RECORDED INFORMATION =

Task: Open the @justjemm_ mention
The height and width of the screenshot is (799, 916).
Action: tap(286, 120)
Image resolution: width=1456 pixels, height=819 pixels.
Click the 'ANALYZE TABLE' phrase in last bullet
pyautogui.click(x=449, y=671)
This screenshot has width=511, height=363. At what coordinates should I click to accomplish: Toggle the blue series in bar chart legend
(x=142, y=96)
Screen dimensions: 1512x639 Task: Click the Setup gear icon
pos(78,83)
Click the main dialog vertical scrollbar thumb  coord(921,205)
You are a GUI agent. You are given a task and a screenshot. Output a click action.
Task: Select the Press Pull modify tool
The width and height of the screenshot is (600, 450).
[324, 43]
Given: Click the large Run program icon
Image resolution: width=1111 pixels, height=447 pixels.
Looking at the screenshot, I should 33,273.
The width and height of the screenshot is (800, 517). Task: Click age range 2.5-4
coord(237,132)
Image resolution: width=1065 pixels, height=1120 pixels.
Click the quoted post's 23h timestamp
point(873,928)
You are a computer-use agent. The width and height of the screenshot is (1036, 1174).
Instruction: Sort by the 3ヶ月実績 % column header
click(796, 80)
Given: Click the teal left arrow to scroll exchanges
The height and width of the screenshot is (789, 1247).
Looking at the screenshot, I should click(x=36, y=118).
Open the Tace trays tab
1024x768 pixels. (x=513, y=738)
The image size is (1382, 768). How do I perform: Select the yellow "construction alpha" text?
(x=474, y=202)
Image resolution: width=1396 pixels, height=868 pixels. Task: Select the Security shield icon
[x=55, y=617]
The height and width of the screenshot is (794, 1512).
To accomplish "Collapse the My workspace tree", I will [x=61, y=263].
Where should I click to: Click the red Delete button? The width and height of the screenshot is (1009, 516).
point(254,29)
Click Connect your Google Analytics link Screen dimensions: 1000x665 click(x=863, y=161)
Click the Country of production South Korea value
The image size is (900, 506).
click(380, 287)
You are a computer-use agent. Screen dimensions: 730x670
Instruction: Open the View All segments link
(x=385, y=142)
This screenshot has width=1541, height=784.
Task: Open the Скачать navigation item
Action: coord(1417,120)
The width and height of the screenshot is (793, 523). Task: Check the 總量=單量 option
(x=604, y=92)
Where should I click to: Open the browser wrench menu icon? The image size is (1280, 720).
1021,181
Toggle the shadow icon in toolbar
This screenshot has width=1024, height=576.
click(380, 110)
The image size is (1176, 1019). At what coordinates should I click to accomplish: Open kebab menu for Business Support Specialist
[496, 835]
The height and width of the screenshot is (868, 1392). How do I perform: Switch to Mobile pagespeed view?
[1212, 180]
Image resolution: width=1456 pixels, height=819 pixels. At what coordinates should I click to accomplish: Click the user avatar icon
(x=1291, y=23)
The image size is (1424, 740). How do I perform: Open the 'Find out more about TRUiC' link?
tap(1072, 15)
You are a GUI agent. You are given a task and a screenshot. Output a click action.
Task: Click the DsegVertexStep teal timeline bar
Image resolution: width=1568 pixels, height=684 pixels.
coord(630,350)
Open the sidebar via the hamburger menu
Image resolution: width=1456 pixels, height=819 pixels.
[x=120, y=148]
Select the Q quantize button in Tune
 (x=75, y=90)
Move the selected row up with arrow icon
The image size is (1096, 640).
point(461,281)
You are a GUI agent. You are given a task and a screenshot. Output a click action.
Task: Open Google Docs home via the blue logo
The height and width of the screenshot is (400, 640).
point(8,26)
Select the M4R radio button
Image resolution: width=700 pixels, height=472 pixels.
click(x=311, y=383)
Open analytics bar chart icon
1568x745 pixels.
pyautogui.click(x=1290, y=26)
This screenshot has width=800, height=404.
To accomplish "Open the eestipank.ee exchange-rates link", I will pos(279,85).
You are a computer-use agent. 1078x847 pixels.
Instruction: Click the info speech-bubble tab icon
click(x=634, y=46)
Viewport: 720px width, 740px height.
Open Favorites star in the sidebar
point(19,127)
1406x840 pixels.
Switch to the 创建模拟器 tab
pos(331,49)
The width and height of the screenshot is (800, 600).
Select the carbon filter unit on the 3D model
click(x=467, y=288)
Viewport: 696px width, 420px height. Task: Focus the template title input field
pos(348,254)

GOAL OF THE EXERCISE =
Write out again everything from the line that contains "Open analytics bar chart icon" down to the line that contains "pos(331,49)", both included, with the requests left as they are. Multiply every coordinate in the answers by 0.65 and round each result to a whole number, rounding halves up.

WRITTEN ANSWER =
Open analytics bar chart icon
1568x745 pixels.
pyautogui.click(x=839, y=17)
This screenshot has width=800, height=404.
To accomplish "Open the eestipank.ee exchange-rates link", I will pos(181,55).
You are a computer-use agent. 1078x847 pixels.
Instruction: Click the info speech-bubble tab icon
click(x=412, y=30)
Viewport: 720px width, 740px height.
Open Favorites star in the sidebar
point(12,83)
1406x840 pixels.
Switch to the 创建模拟器 tab
pos(215,32)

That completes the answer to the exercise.